=== YOUR TASK ===
Reproduce the lines below word for word, from the line containing "You are a GUI" through the end of the lines, and leave the pictures out of your answer.

** Begin TASK DATA **

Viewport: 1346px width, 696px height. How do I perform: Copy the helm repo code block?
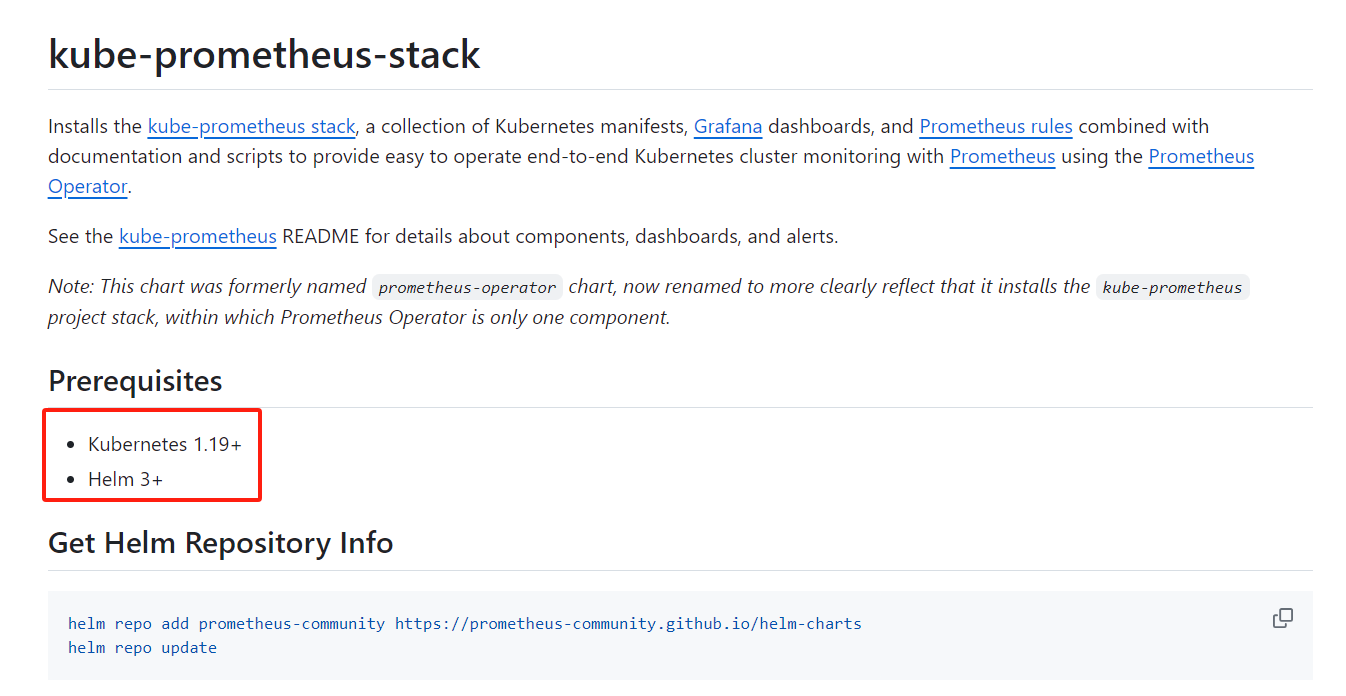tap(1282, 618)
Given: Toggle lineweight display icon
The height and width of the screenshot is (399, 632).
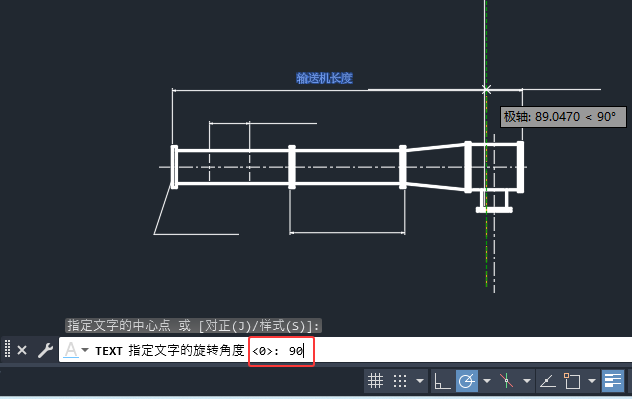Looking at the screenshot, I should tap(613, 380).
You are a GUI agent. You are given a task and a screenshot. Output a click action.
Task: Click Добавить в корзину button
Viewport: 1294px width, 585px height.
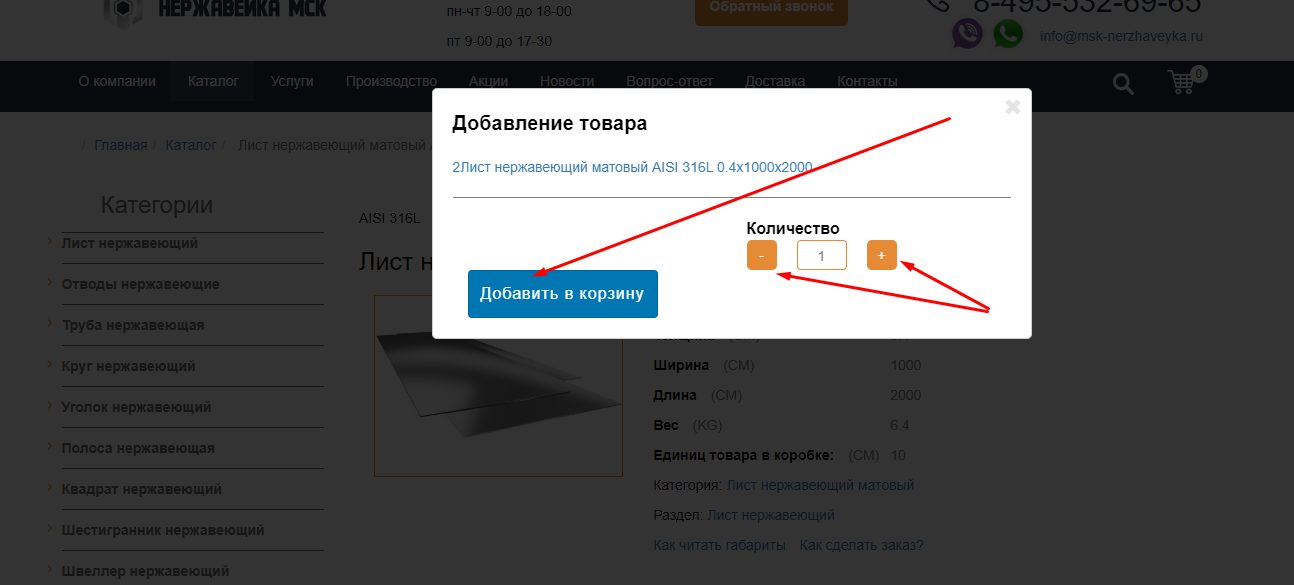563,294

** End TASK DATA **

=== RESULT OF THE EXERCISE ===
You are a GUI agent. You are given a task and a screenshot. Output a click action.
Task: Click Добавить в корзину button
Viewport: 1294px width, 585px height.
563,294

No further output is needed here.